> _EXTRACTED INFORMATION_:

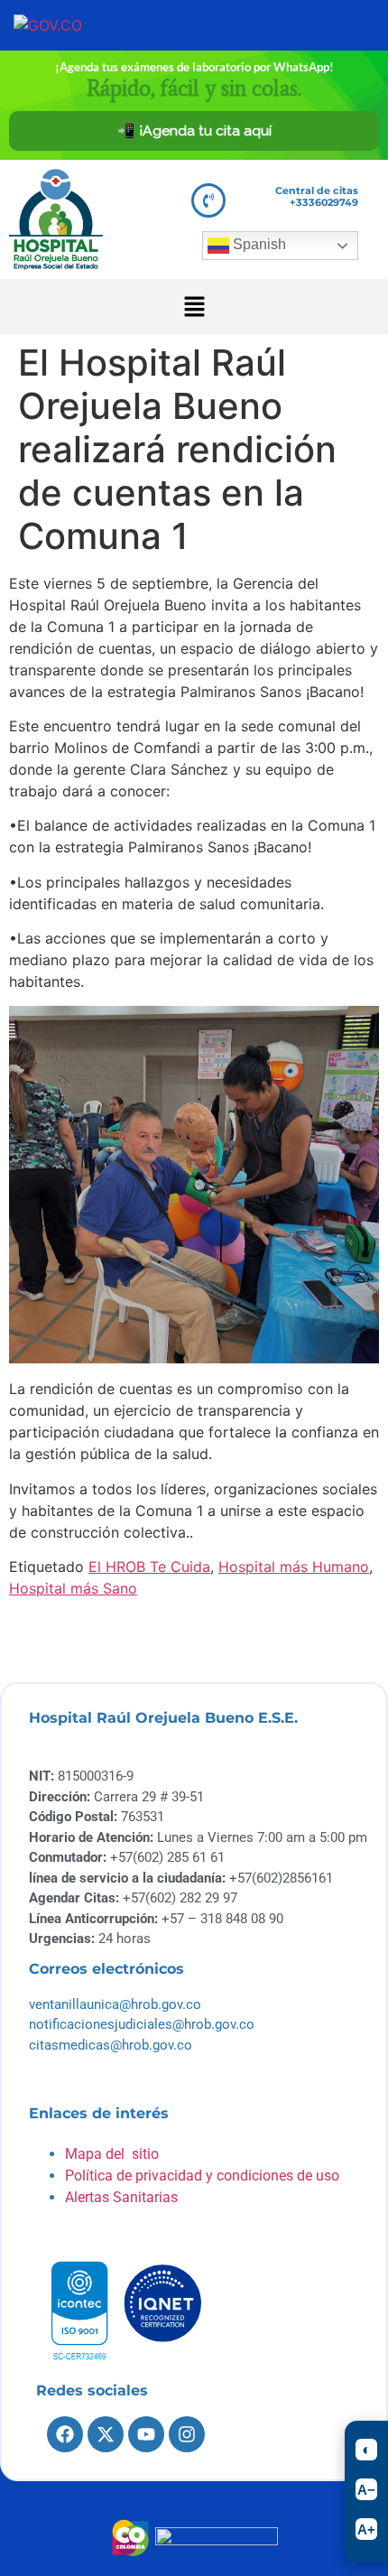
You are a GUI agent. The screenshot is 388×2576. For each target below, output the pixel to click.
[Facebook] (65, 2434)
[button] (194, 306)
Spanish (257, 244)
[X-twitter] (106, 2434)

> _WORK TASK_:
Please copy the data above exactly; the pictures do not belong in the copy.

> _YOUR RESPONSE_:
You are a GUI agent. The screenshot is 388×2576. For each target below, output the pixel to click.
[Facebook] (65, 2434)
[button] (194, 306)
Spanish (257, 244)
[X-twitter] (106, 2434)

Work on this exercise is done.